Dataset entries:
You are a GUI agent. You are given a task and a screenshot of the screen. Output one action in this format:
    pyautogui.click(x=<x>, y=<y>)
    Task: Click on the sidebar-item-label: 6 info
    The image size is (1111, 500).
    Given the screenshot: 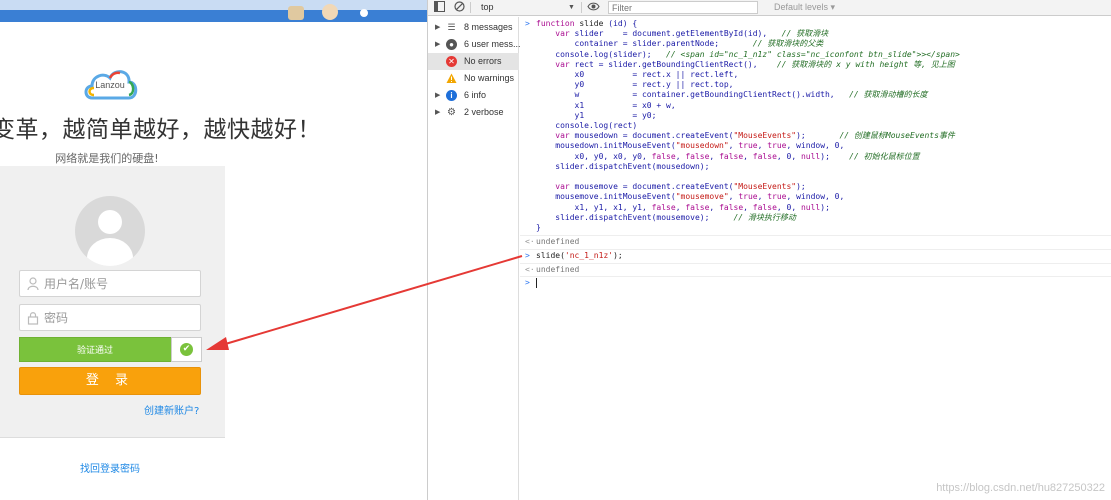 What is the action you would take?
    pyautogui.click(x=476, y=95)
    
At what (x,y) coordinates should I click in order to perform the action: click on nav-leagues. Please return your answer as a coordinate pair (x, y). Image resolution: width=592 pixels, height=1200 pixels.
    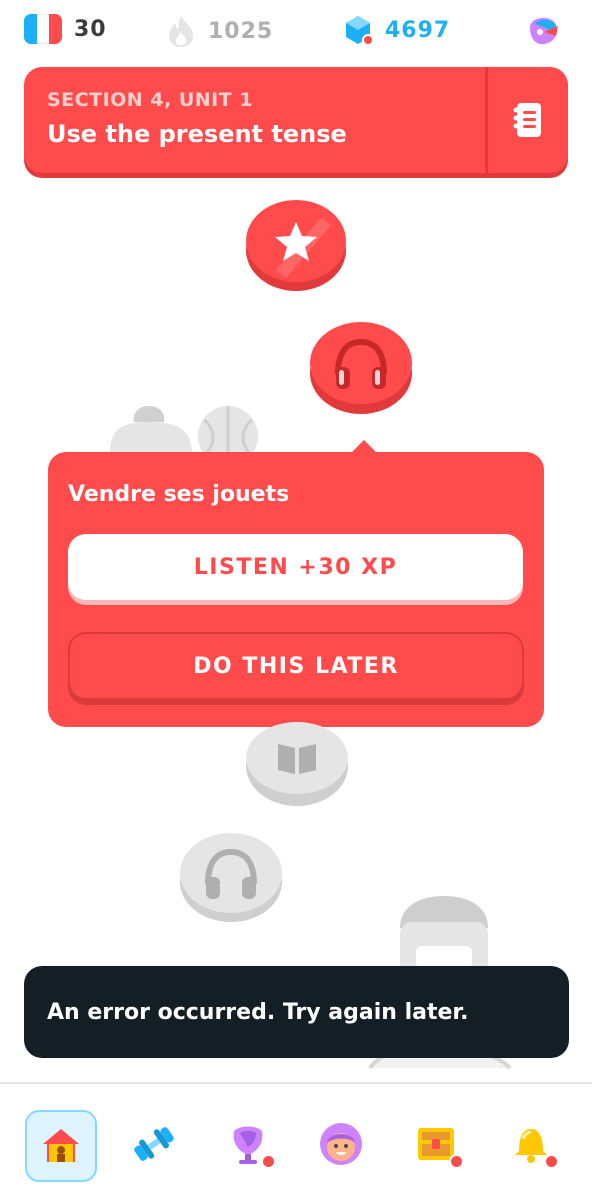
    Looking at the image, I should click on (248, 1144).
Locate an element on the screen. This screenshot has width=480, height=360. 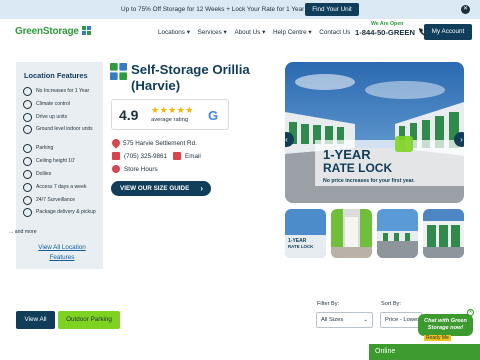
logo: GreenStorage is located at coordinates (54, 32).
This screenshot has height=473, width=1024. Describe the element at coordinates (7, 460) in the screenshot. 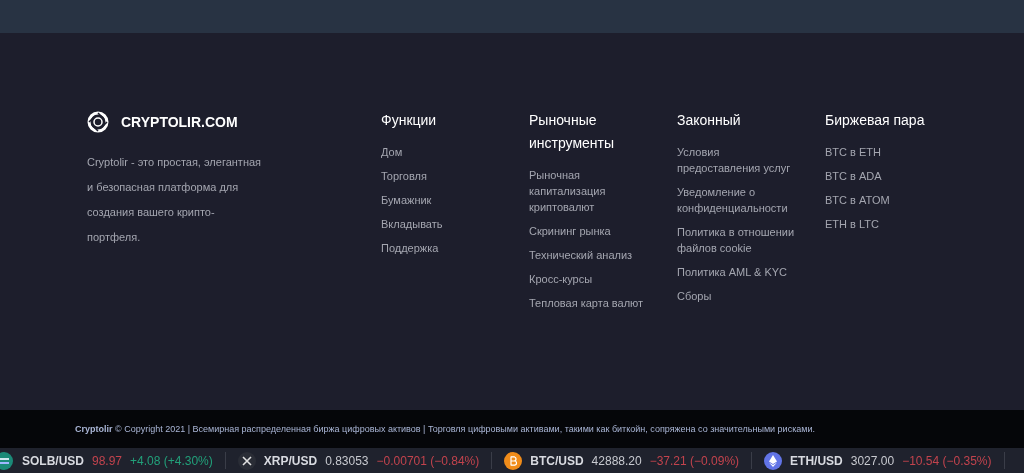

I see `coin-icon` at that location.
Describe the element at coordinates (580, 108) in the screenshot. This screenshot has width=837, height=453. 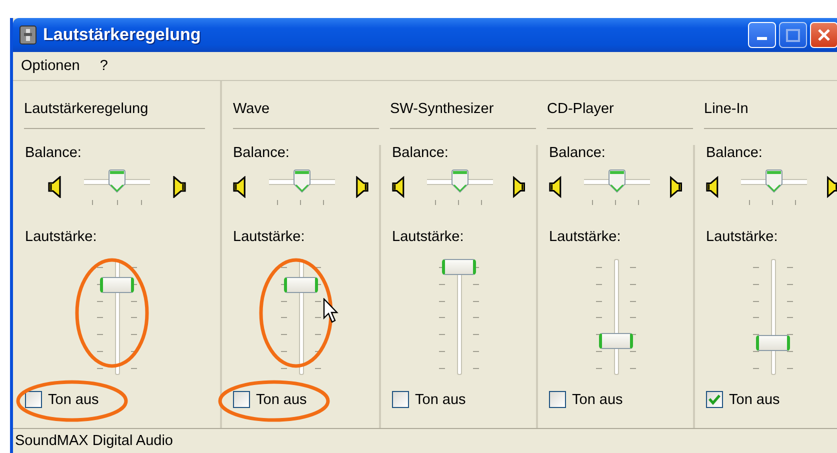
I see `channel-name: CD-Player` at that location.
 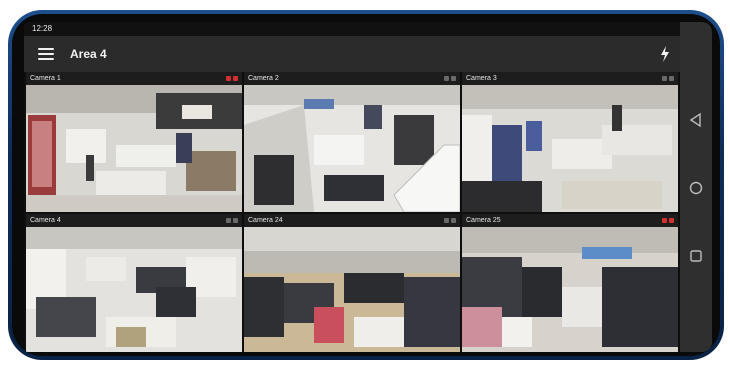 What do you see at coordinates (352, 29) in the screenshot?
I see `status-bar: 12:28` at bounding box center [352, 29].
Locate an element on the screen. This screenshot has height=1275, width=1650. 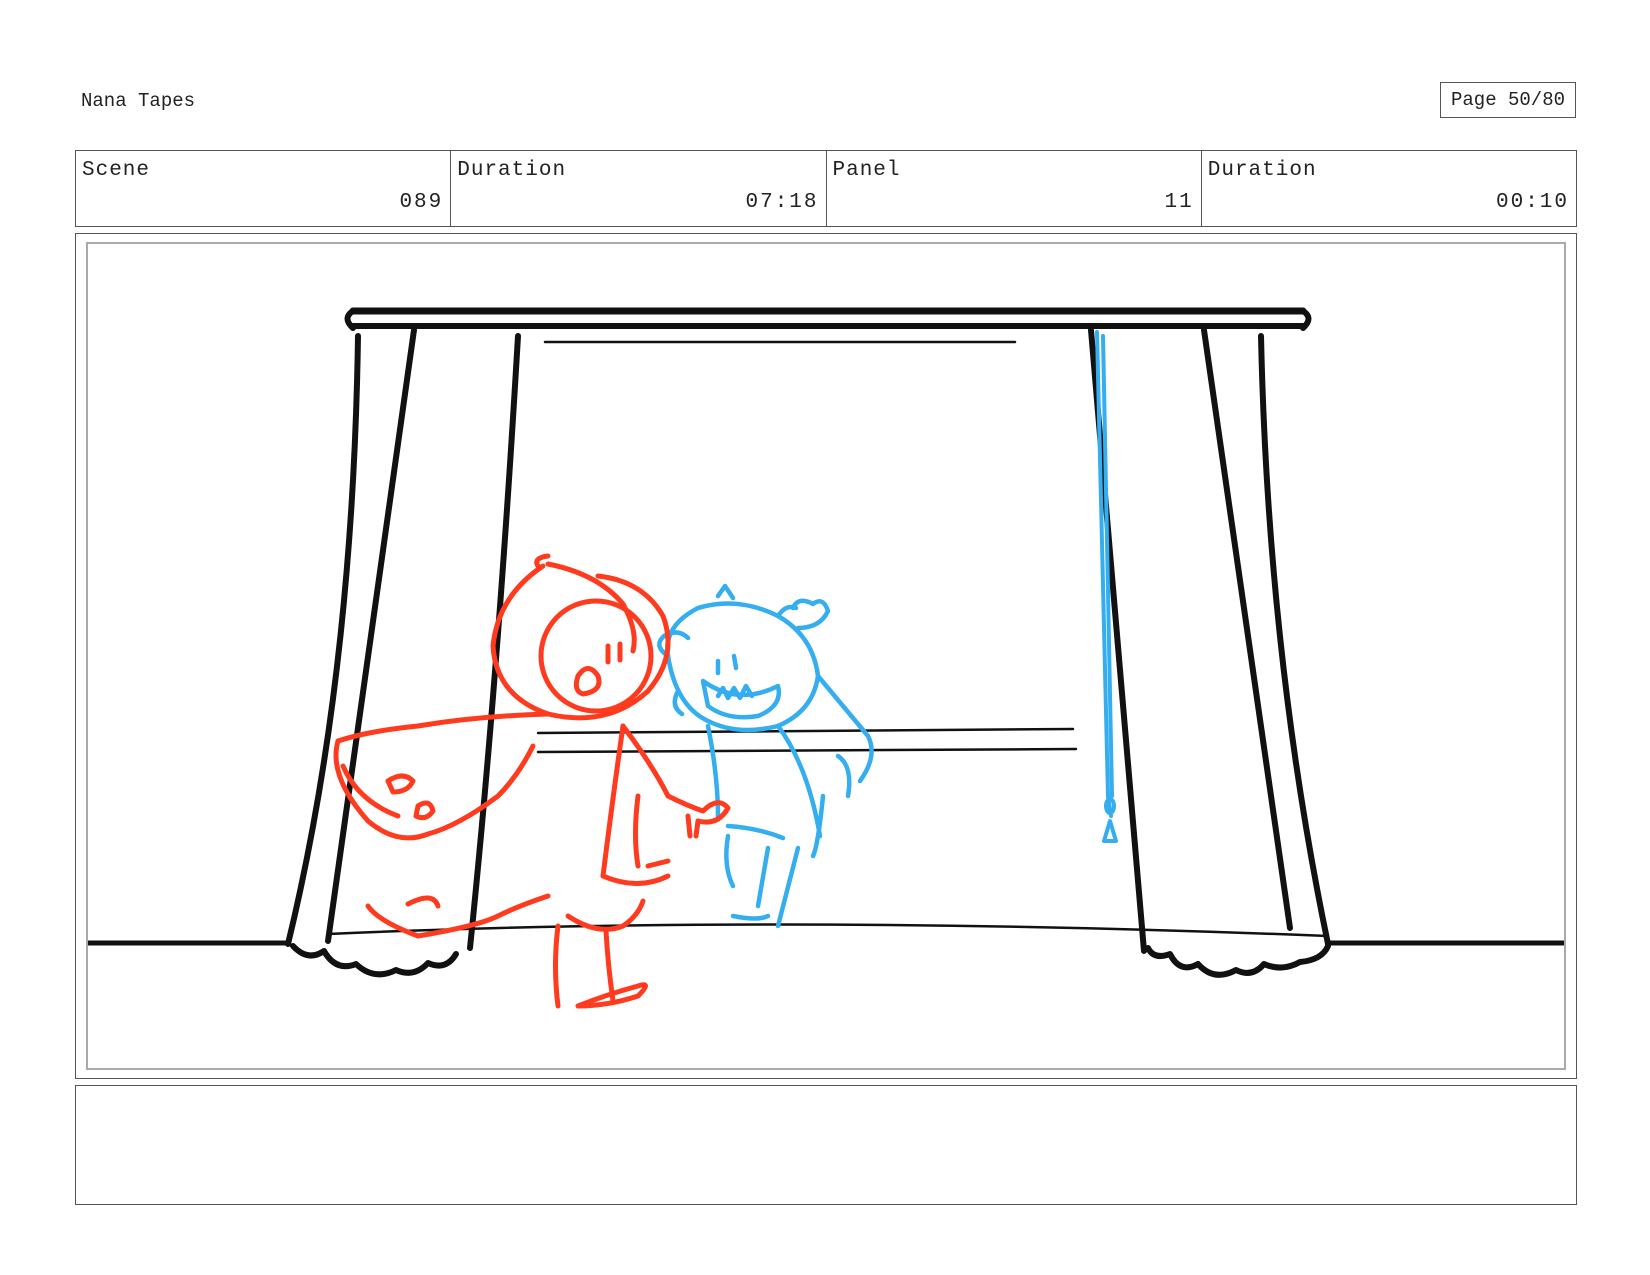
scene-value: 089 is located at coordinates (422, 202).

Goal of the exercise: Please copy the entries word for word, starting at the line that contains "has height=1275, width=1650." and continuing through the end of the entries. Leave the pictures out of your copy.

Response:
Locate an element on the screen. This screenshot has height=1275, width=1650. 
scene-value: 089 is located at coordinates (422, 202).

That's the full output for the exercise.